Task RSA Parity Oracle Attack (15 Points)
By now you have seen that RSA treats messages and ciphertexts as ordinary integers. This means that you can perform arbitrary math with them. And in certain situations a resourceful hacker can use this to his or her advantage. This task demonstrates one of those situations.
Along with an encrypted message (c), you are given a special function that you can call - a parity oracle. This function will accept any integer value that you send to it and decrypt it with the private key corresponding to the public key that was used to encrypt the given ciphertext (c). The return value of the function will indicate whether this decrypted value is even (true) or odd (false). Armed with this function and a little modular arithmetic, it is possible to crack the encrypted message. Your goal is to write the code necessary to decrypt the original message (m) from the given ciphertext (c).
Hint: Look into Decimal library to avoid rounding errors when you divide and multiple large numbers
def rsa_parity_oracle_attack(c: int, N: int, e: int, oracle: Callable[[int], bool]) -> str:
# TODO: Write the necessary code to get the plaintext message from the ciphertext (c) using
# the public key (N, e) and an oracle function - oracle(chosen_c) that will give you
# the parity of the decrypted value of a chosen cipertext (chosen_c) value using the hidden private key (d)
m = 42
# Transform the integer value of the message into a human readable form
message = bytes.fromhex(hex(int(m_int)).rstrip('L')[2:]).decode('utf-8')
return message
Submission Details
You will write your code in the task.py file found in the task_rsa_parity_oracle_attack folder of the project files archive that you downloaded. Submit this file to the Project Cryptography - RSA Parity Oracle Attack autograder in Gradescope.
Important Notes:
All necessary starter code and unit tests for each task is located in the corresponding folder in the provided zip file.
You may import any python packages that are part of the standard library. Some useful ones are already imported for you, and additional ones are not strictly necessary.
For each task you are also given a unit test file (it starts with test_)to help you develop and test your code. We encourage you to read up on Python unit tests, but in general, the syntax should resemble either:
python -m unittest test_task_rsa_encrypt_message
or:
python test_task_rsa_encrypt_message.py
However, keep in mind that passing the unit test(s) does NOT guarantee that your code will pass the autograder!
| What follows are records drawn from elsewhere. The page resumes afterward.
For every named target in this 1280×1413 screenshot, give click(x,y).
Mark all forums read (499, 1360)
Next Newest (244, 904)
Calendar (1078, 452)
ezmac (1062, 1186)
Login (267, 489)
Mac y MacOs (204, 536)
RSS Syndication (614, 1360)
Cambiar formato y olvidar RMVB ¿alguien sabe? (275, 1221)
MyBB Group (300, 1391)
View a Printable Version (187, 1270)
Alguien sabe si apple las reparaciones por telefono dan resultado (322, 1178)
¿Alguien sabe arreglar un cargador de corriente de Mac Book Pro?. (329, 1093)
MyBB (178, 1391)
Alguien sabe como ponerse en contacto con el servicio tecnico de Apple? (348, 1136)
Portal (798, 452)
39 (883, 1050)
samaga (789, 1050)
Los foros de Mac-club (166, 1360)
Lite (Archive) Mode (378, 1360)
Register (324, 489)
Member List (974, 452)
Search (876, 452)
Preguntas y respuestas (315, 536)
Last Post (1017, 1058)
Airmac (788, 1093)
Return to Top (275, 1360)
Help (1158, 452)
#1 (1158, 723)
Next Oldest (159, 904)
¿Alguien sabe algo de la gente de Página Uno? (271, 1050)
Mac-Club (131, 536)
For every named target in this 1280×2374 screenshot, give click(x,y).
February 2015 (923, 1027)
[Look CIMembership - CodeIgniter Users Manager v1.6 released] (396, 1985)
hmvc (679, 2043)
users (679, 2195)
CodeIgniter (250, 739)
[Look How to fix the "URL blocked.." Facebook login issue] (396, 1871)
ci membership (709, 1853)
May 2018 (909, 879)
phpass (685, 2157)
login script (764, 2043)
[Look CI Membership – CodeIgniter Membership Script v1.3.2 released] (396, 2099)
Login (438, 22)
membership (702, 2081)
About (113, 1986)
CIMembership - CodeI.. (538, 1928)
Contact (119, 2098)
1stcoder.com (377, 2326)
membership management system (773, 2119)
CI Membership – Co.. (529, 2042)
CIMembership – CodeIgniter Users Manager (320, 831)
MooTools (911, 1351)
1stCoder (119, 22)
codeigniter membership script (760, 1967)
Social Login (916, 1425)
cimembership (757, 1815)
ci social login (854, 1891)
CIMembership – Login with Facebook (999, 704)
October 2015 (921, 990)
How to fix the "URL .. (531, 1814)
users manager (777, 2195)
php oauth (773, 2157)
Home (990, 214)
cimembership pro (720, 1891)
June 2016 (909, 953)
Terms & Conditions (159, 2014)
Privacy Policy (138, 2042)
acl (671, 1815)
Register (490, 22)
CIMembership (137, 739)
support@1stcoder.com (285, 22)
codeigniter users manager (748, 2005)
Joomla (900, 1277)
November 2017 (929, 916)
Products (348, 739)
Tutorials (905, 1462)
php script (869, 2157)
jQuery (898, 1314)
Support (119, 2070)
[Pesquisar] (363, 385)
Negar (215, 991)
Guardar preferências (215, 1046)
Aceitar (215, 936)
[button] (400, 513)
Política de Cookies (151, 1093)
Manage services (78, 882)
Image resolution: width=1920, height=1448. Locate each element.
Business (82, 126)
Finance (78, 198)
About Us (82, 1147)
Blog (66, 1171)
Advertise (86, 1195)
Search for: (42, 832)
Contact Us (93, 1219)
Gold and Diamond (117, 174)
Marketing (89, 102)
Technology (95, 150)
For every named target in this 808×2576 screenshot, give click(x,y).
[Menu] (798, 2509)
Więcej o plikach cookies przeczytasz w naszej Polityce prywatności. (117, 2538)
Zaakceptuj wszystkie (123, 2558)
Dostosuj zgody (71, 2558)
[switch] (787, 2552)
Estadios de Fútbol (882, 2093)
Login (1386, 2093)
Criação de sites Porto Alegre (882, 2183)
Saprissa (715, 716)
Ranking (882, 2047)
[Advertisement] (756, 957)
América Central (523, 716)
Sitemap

Each autograder will timeout after 10 minutes. If your implementation is timing out, then there is very likely something wrong with your implementation. It is possible to solve each task in a few seconds. We encourage you to test locally to avoid unnecessary submissions.
Gradescope can get very busy and even potentially unavailable near submission deadlines. Please do not wait until the last minute to make your submissions to the autograder. Submit early and often. There will be no late submissions accepted, as per the syllabus.